The course itself was quite theory-heavy. Students learn fundamental concepts like ‘performativity’, ‘drag’, ‘homonormativity’, and ‘intersectionality’ from reading classic texts by Judith Butler and Kimberle Crenshaw. Tutorials were conducted to discuss at least one essential reading (a journal article and/or a section of a book chapter) and students were assigned to write short essays or ‘reaction papers’ of no more than 500 words every week on their critical assessment of the texts. I have found that regular writing helps students with building confidence in articulating their argument and retention of ideas on exam day. It was also a way of identifying students who were struggling with the workload and personal issues. Irregular class attendance and failure to turn in reaction papers were often a sign of struggle.

The course spanned 14 weeks with one ‘reading week’ in between. In week 7 when students begin to show fatigue, there is a film screening following which students write a review using concepts learned in the course. I have shown Paris is Burning, Suffragette, Madame X and Perfect Blue as part of the syllabus.
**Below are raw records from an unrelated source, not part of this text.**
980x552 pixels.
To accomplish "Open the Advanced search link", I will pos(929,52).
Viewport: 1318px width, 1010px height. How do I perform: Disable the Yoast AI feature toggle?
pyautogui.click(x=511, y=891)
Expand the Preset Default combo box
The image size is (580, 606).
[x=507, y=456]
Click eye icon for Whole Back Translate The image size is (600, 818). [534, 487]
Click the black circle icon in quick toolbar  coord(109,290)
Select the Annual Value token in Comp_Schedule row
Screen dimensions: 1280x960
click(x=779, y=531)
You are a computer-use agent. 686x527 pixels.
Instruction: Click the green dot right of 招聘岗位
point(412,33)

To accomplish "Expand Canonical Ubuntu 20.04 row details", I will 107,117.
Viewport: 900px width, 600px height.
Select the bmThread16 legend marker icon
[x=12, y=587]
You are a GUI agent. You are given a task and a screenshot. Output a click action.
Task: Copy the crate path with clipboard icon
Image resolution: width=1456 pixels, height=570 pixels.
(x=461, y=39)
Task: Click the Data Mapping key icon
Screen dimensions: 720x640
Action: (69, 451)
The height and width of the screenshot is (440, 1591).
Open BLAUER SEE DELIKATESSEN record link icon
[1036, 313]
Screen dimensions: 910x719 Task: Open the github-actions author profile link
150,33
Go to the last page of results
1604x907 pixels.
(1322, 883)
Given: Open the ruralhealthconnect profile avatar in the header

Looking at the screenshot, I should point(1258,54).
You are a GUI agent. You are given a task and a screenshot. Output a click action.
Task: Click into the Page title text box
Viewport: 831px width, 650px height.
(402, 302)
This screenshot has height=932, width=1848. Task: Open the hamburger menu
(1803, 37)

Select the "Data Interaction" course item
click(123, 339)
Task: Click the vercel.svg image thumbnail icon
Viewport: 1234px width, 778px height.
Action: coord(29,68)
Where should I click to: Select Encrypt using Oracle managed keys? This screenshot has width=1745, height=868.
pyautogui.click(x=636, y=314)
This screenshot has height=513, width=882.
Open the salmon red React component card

Considering that homophobia and transphobia are institutionalised on Malaysian campuses, I was prepared for – rather than cautious of – the possible backlash to my course. However, my concerns were mostly unfounded; in the four years of teaching Gender and Sexuality from a pro-LGBTQ and feminist perspective, I had never received complaints or threats. In fact, student evaluations every year were very positive. I attributed my academic freedom to the slightly insulated professional status I had as a university lecturer and to the fact that moral-religious debates were kept outside the remit of the course syllabus.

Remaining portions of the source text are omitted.